Schlagzeugbauer aus Leidenschaft

Andi Hinz (35) fertigt Schlagzeuge aus Holz. Er stellt alle Einzelteile selber her, ausser jene aus Metall. Bild: PD

Von der schmalen Gasse führt eine blaue Tür in die Werkstatt von Andi Hinz. Fein säuberlich nach Grösse geordnet, hängen Schraubzwingen, Schraubenschlüssel und Schraubenzieher an der Wand. Ein Kessel, aus dem später eine Trommel entstehen wird, ist in eine Schablone eingespannt. In der Altstadt von Schaffhausen stellt der Schreiner in Handarbeit Schlagzeuge aus Holz her. Zwei Monate lang arbeitet Hinz an einem Drumset. Im Jahr produziert er nicht mehr als fünf Sets. Bei neuen Anfragen führt Hinz deshalb eine Warte- liste. Von der Kundschaft, zu der passionierte Sammler wie Berufsmusiker gehören, wird die Wartezeit in Kauf genommen. Denn die «Meisterwerke, überragend und einmalig in Klang und Optik», wie es ein Schlagzeuger des Luzerner Sinfonieorchesters beschreibt, findet man so nicht ab Lager. Hinz spielt Schlagzeug, seit er 17 Jahre alt ist. Irgendwann fragte er sich, ob er das Instrument nicht vielleicht auch selber bauen könnte. Die handwerkliche Herausforderung reizte ihn. Während er hauptberuflich als CNC-Maschinist arbeitete, gestaltete er in der Freizeit einen eigenen Kesseltyp. Ausser den Metallver- bindern produziert der Tüftler alle Einzelteile eines Drumsets selber: aus Holz, weil er sich in diesem Material wohlfühlt und aus einem grossen Erfahrungsschatz schöpfen kann. Die traditionellen Techniken hatte er in der Schreinerlehre gelernt. Im Lehrbetrieb hätten sie noch ganze Haustüren mit Zapfen gestemmt, sagt er. Beim Händler in der Region wählt Hinz die Blockbretter, alle handverlesen. «S’ Filet», nennt das der 35-jährige Schaffhauser.

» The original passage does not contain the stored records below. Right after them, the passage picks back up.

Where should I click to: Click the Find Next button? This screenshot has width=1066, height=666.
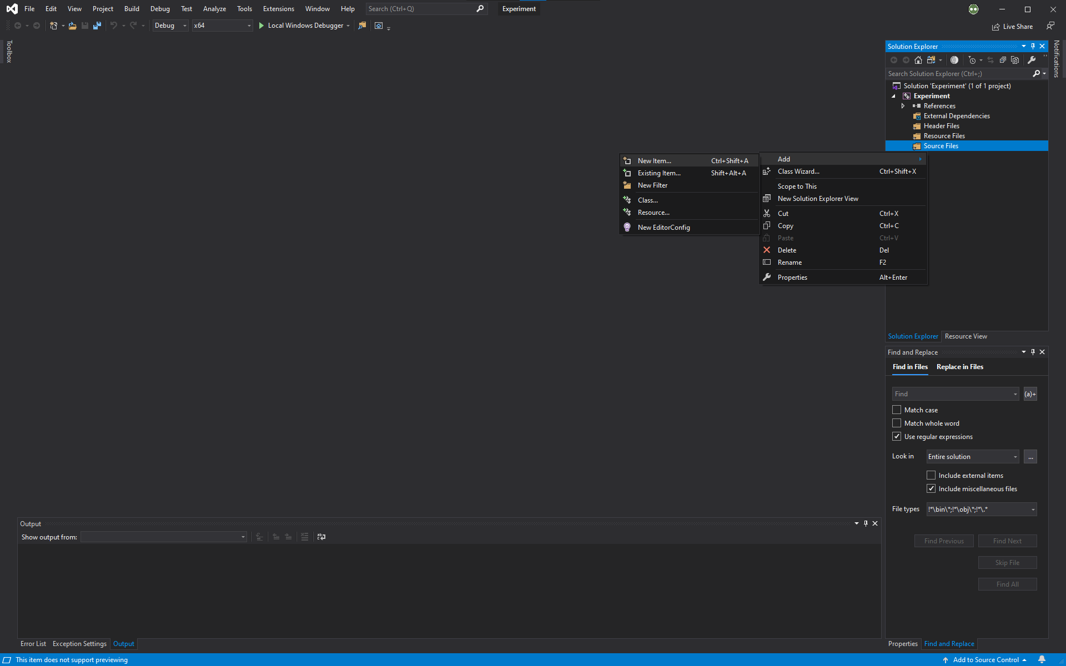[x=1008, y=541]

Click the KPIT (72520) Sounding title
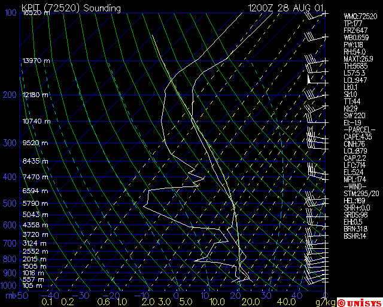[x=71, y=8]
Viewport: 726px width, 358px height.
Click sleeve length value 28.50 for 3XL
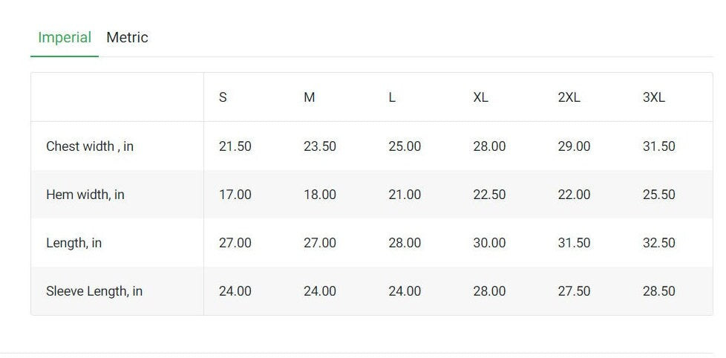(659, 291)
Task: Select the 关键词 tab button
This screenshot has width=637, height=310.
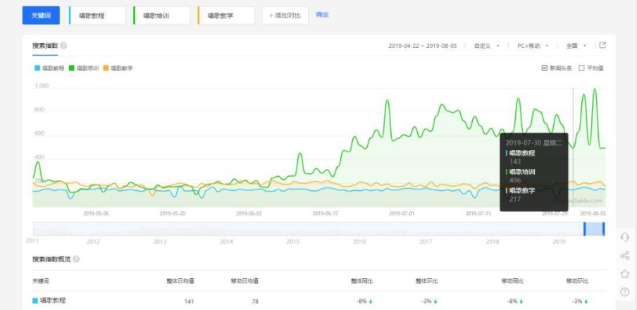Action: 42,16
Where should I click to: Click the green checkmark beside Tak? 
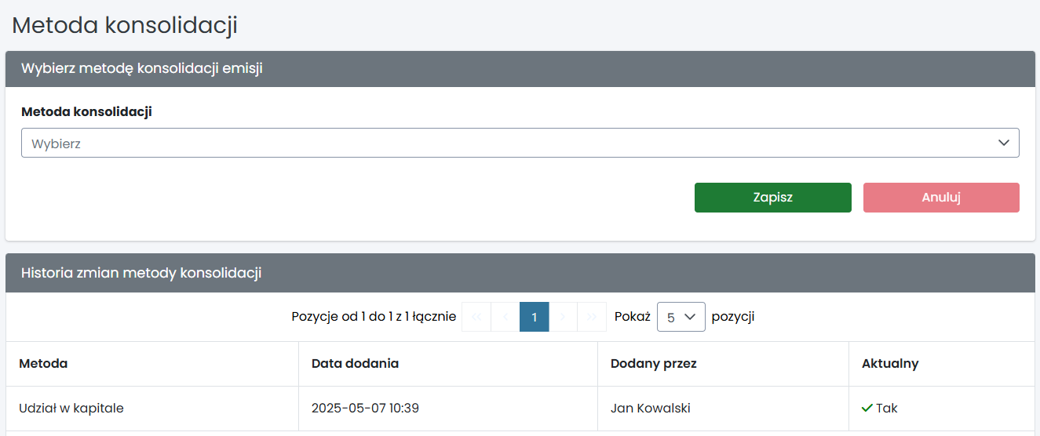pyautogui.click(x=867, y=409)
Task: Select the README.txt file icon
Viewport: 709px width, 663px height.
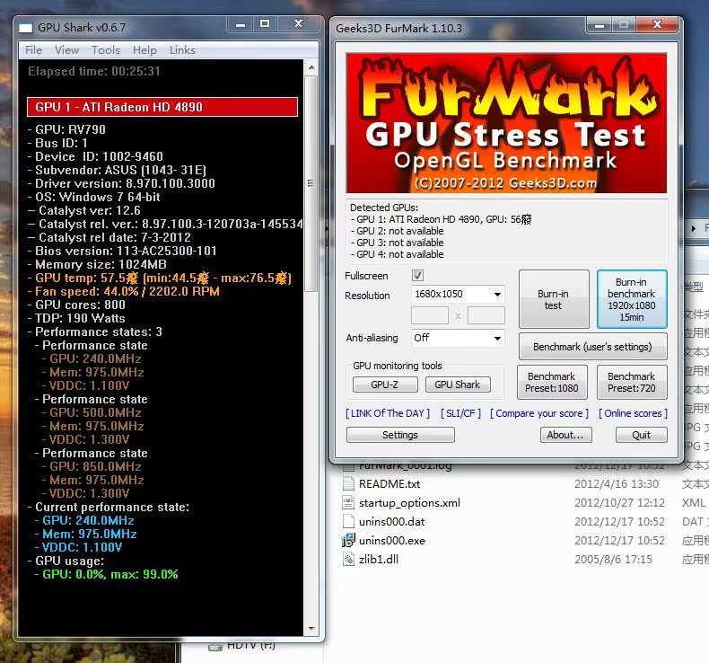Action: tap(348, 483)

Für die Kesselwände schneidet er das Holz von fünf Millimetern Stärke auf der Tischkreissäge zu. Danach wird es gedämpft; durch die Hitze wird das Lignin weich, und das Holz kann in der Schablone auf Form gespannt werden. In einer einfachen Spritzkabine lackiert er die Kessel und Spannreifen. Sind alle Teile zusammengesetzt, stimmt er das Drumset. Kleinste Anpassungen verändern den Klang: dumpf oder hell, kompakt oder singend. «Das Instrument ist fein abgestimmt. Der Sound entsteht aber über die Hände des Musikers. Er klingt deshalb bei jedem anders.» Über die Jahre hat sich Hinz einen festen Kundenstamm aufgebaut und sich als Ausstatter von Festivals einen Namen gemacht. In der kreativen Szene von Schaffhausen ist er fest eingebunden. Die Werkstatt teilt er sich mit einem Gitarrenbauer, in den oberen Stockwerken sind ein Fotograf, eine Sattlerei und ein Tonstudio eingemietet. Das Atelierhaus ist als Verein organisiert – die Gemeinschaft teilt sich auch Räume und Nebenkosten. Und dient auch als Treffpunkt in der Gasse. Diesen Morgen schaut erst der Wirt vom Gasthaus nebenan rein, und später bringt ein befreundeter Harfenbauer einen Pack Musiknoten vorbei. «Den Alltag mit anderen Freischaffenden zu teilen, ist inspirierend. Wir alle haben den Wunsch, Ideen zu vertiefen und den eigenen Weg zu verfolgen.»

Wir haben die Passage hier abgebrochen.